Now that we have our Session, we can ask our first query. How many members does our library have? To answer this question with a query, we will use the QueryBuilder interface.

count_query = QueryBuilder("members").count()

The first part, QueryBuilder("members"), specifies which private data we want to run the query on; this corresponds to the source_id parameter from earlier. Then, the count() statement requests the total number of records in the dataset.

After creating our query, we need to actually run it on the data, using the evaluate method of our Session. This requires us to allocate some privacy budget to this evaluation: here, let’s evaluate the query with differential privacy, using ε=1.

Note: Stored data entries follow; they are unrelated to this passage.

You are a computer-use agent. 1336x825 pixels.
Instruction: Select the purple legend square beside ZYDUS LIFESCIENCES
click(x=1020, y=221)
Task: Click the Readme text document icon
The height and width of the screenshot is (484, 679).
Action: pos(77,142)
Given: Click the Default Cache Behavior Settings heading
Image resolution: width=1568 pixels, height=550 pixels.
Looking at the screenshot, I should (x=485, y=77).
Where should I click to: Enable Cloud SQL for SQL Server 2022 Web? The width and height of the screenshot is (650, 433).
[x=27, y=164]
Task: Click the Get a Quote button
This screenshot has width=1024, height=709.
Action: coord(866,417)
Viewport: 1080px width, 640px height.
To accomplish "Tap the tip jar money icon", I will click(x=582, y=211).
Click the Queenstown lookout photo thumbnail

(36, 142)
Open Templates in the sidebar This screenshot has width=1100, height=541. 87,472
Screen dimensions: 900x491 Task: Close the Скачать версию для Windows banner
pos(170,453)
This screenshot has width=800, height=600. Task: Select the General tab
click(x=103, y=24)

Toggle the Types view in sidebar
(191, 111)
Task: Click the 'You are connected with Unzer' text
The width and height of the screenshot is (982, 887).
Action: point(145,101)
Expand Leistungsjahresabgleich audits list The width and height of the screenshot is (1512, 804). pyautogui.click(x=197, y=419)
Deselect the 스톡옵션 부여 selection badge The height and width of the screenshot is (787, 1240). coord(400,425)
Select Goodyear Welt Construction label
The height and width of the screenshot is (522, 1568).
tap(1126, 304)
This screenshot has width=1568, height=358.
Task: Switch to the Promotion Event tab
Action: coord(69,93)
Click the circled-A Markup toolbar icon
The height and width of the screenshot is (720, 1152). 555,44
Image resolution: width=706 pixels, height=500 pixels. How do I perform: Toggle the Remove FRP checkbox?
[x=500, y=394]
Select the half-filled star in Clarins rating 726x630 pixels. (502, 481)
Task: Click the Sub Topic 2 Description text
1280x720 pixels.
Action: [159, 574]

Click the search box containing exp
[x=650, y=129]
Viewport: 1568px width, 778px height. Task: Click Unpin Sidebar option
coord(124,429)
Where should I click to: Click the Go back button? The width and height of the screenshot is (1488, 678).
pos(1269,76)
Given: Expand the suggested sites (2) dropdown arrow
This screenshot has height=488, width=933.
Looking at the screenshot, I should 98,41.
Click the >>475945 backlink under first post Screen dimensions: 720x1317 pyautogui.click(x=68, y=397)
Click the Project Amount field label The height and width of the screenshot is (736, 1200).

total_count = session.evaluate(
    count_query,
    privacy_budget=PureDPBudget(epsilon=1)
)

The results of the query are returned as a Spark DataFrame. We can see them using the show() method of this DataFrame.

total_count.show()
+-----+
|count|
+-----+
|54215|
+-----+

If you’re running this code along with the tutorial, you might see different values! This is a central characteristic of differential privacy: it injects some randomization (we call this noise) in the execution of the query. Let’s evaluate the same query again to demonstrate this.

total_count = session.evaluate(
    count_query,
    privacy_budget=PureDPBudget(1)
)
total_count.show()
+-----+
|count|
+-----+
|54218|
+-----+

The query result is slightly different from the previous one.

The noise added to the computation of the query can depend on the privacy parameters, the type of aggregation, and the data itself. But in many cases, the result will still convey accurate insights about the original data. Here, that’s the case: we can verify this by running a count query directly on the original dataframe, which gives us the true result.

total_count = members_df.count()
print(total_count)
54217

We just evaluated our first differentially private query using Tumult Analytics. In the next tutorial, we’ll say a bit more about how privacy budgets work in practice, and evaluate some more complicated queries.